Mr. Latham has many vivid impressions of early events in Springfield and Sangamon county and can remember the city when much of the district now included within the corporation limits was covered with grass and was crossed by many sloughs. The work of progress and improvement, however, has been carried steadily forward. At times the fiery element has destroyed business blocks, but these have been replaced by more substantial and modern ones and the growth of Springfield has been continuously promoted along safe and substantial lines. Mr. Latham has ever taken a deep and sincere interest in community affairs and has been a co-operant factor in many measures that have contributed to the general good. His political support has always been given the Republican party and he cast his first vote for Abraham Lincoln.
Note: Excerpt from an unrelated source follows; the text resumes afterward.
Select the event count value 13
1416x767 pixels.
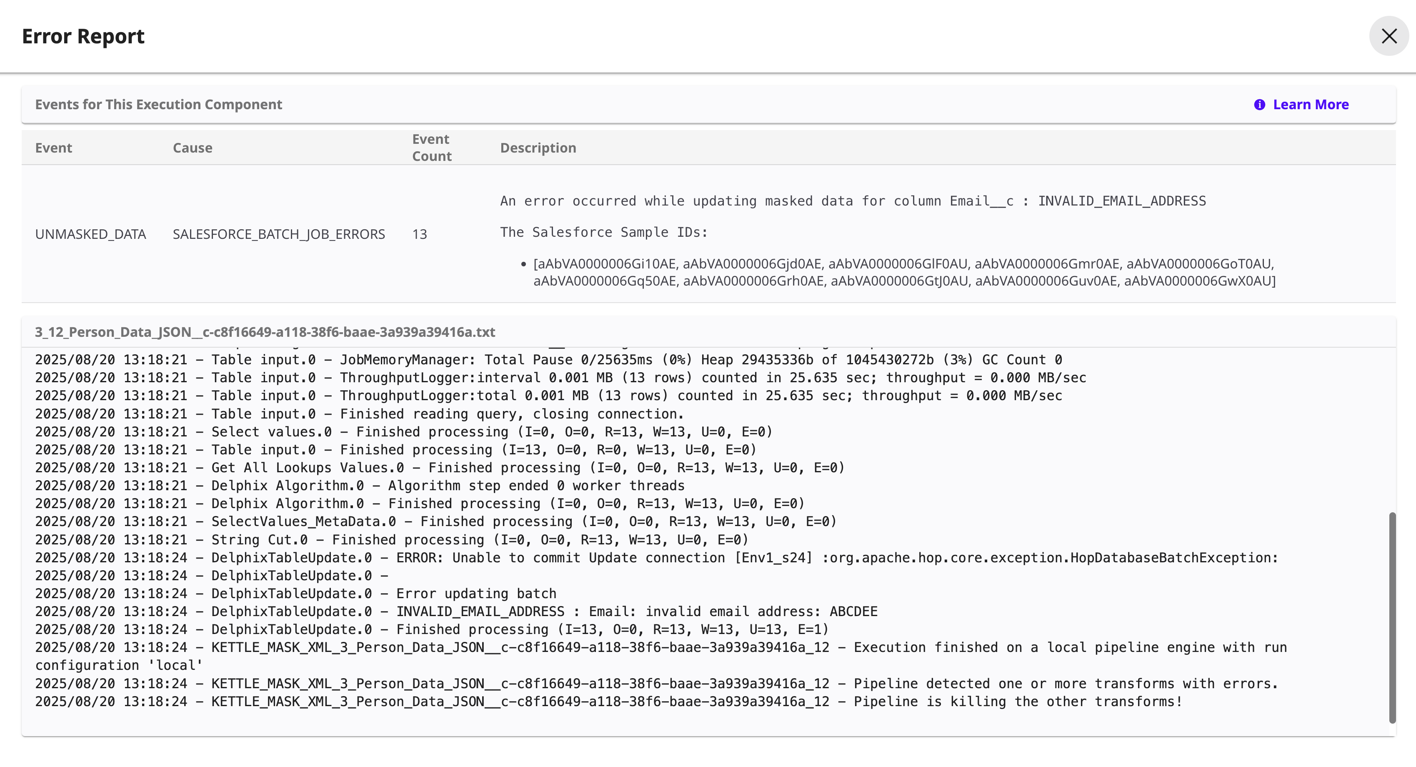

He accompanied the president to Washington as an invited guest of the inaugural party and remained at the White House for over a week, being present at the inauguration
and participating in the inaugural ball and all the public dinners and functions that took place at that time. It might be mentioned here as a matter of history that owing to the troubled condition of the times at Baltimore it was deemed advisable for the president elect to enter the city of Washington without any display. He left the inaugural party at Harrisburg and proceeded to Washington accompanied by Colonel Ward H. Lamon. In his fraternal relations Mr. Latham is a Mason and has attained the Knight Templar degree. His life has been in harmony with the beneficent spirit of the craft and in Masonic circles as well as in social, business and political ranks he is held in the highest esteem, respected by all for his manly character and many excellent traits.